Fruit, zoals de meeste voedingsmiddelen, bevat koolhydraten die je bloedsuikerspiegel kunnen verhogen. Fruit brengt echter ook een overvloed aan gezonde vitaminen en mineralen met zich mee, evenals vezels, die deel uitmaken van een uitgebalanceerd dieet. De voordelen van fruit begrijpen, evenals welke vruchten uw bloedsuikerspiegel drastisch kunnen verhogen, zijn allemaal onderdeel van het waarborgen van bloedglucosecontrole.
Video van de dag
Suikers in fruit
De meeste vruchten bevatten de suikerfructose. Fructose is een koolhydraat van het type dat een monosaccharide wordt genoemd en dat bestaat uit een enkele suikermolecule en een van de meest voorkomende suikers in de natuur. De meeste vruchten bevatten ook vezels, een ander koolhydraat of polysaccharide dat onverteerbaar is maar veel gezondheidsvoordelen heeft. Vruchten bevatten ook pectine, wat een oplosbare vezel is, en cellulose, een onoplosbare vezel.
Glycemische voedingsindex
Omdat fruit koolhydraten bevat, zullen de meeste vruchten uw bloedsuikerspiegel verhogen. Sommigen kunnen het echter meer beïnvloeden dan anderen. Een goede manier om het effect van een voedingsmiddel op uw bloedsuikerspiegel te bepalen, is de glycemische index kennen. De glycemische index is een beoordeling voor voedsel, die aangeeft hoe snel en drastisch uw bloedglucose zal stijgen. De schaal loopt van nul tot 100; hoe hoger de score van een voedingsmiddel op de glycemische index, hoe hoger en sneller deze uw bloedsuikerspiegel verhoogt. Als een voedingsmiddel tussen 0 en 55 ligt, wordt het als een laag glycemisch voedsel beschouwd. Van 56 tot 69 wordt het als een gematigd glycemisch voedsel beschouwd en van 70 tot 100 is het een hoog glycemisch voedsel. Glycemische belasting is een andere maatstaf voor de invloed van een voedingsmiddel op de bloedsuikerspiegel, waarbij rekening wordt gehouden met de glycemische index ten opzichte van het gehalte aan alle vormen van koolhydraten, inclusief vezels. Watermeloen heeft bijvoorbeeld een hoge glycemische index maar een lage glycemische lading omdat het de bloedsuikerspiegel langzaam verhoogt. Vruchten met een gematigd hoog glycemisch effect zijn bananen, ananas en rozijnen.
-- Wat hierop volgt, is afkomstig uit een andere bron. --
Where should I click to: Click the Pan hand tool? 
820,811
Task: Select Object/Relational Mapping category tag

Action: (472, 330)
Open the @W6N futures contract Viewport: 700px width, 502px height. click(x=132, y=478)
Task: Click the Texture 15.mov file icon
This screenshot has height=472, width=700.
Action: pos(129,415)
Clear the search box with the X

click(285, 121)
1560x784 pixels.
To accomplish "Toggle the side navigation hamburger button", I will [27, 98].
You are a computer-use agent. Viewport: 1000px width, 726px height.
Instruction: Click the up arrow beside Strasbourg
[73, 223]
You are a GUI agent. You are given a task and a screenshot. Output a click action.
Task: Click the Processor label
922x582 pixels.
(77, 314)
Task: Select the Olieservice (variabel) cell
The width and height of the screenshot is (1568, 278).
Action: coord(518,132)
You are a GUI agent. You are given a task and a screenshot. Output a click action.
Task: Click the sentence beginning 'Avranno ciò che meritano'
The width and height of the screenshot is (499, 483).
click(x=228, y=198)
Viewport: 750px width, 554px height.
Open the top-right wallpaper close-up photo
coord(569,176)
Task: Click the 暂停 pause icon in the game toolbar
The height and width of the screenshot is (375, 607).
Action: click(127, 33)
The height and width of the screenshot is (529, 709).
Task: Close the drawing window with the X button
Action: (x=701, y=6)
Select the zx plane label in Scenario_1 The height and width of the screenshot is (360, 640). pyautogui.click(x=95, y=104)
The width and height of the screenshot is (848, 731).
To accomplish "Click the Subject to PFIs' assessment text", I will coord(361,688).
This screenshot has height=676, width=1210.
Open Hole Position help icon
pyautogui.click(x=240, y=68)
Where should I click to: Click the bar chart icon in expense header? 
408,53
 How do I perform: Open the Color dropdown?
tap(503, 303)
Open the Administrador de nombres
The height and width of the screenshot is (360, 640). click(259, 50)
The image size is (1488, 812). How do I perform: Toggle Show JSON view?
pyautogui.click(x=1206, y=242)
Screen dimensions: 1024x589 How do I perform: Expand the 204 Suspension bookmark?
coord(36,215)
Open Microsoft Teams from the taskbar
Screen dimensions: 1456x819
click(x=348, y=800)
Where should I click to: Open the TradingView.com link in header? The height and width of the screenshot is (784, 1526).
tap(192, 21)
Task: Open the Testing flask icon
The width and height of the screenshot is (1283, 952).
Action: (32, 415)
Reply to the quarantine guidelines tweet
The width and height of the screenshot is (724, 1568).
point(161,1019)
Laag-glycemische vruchten zijn appels, sinaasappels, mango's en grapefruit.
Koolhydraten en fruit
Volgens de "Cecil Essentials of Medicine" zouden diabetici hun inname van koolhydraten moeten beperken tot 15 g per maaltijd. Dit is gelijk aan 1/2 kopje bevroren fruit, 3/4 tot 1 kopje meloen of bessen en 1/3 tot 1/2 kopje vruchtensap. Gedroogd fruit, zoals rozijnen of kersen, kan 25 g koolhydraten bevatten in slechts 2 el.
Voordelen van fruit
Het vezelgehalte van fruit kan helpen om het effect van fruitsuiker op uw bloedglucose te beperken. Het eten van vezels met een voedsel verlaagt het glycemische effect. Een hoge glycemische index betekent een piek in de bloedglucose, terwijl voedsel met een lage glycemische index resulteert in een gematigde stijging gedurende een langere tijd. Vezel vertraagt de vertering van voedsel en blokkeert tegelijkertijd de opname van suikers in één keer.Deze gecombineerde factoren resulteren in een matige stijging van de bloedsuikerspiegel gedurende een aanzienlijke hoeveelheid tijd. Daarnaast biedt fruit een scala aan vitamines en mineralen, dus sla je fruitinname niet over alleen omdat je denkt dat het te veel suiker bevat.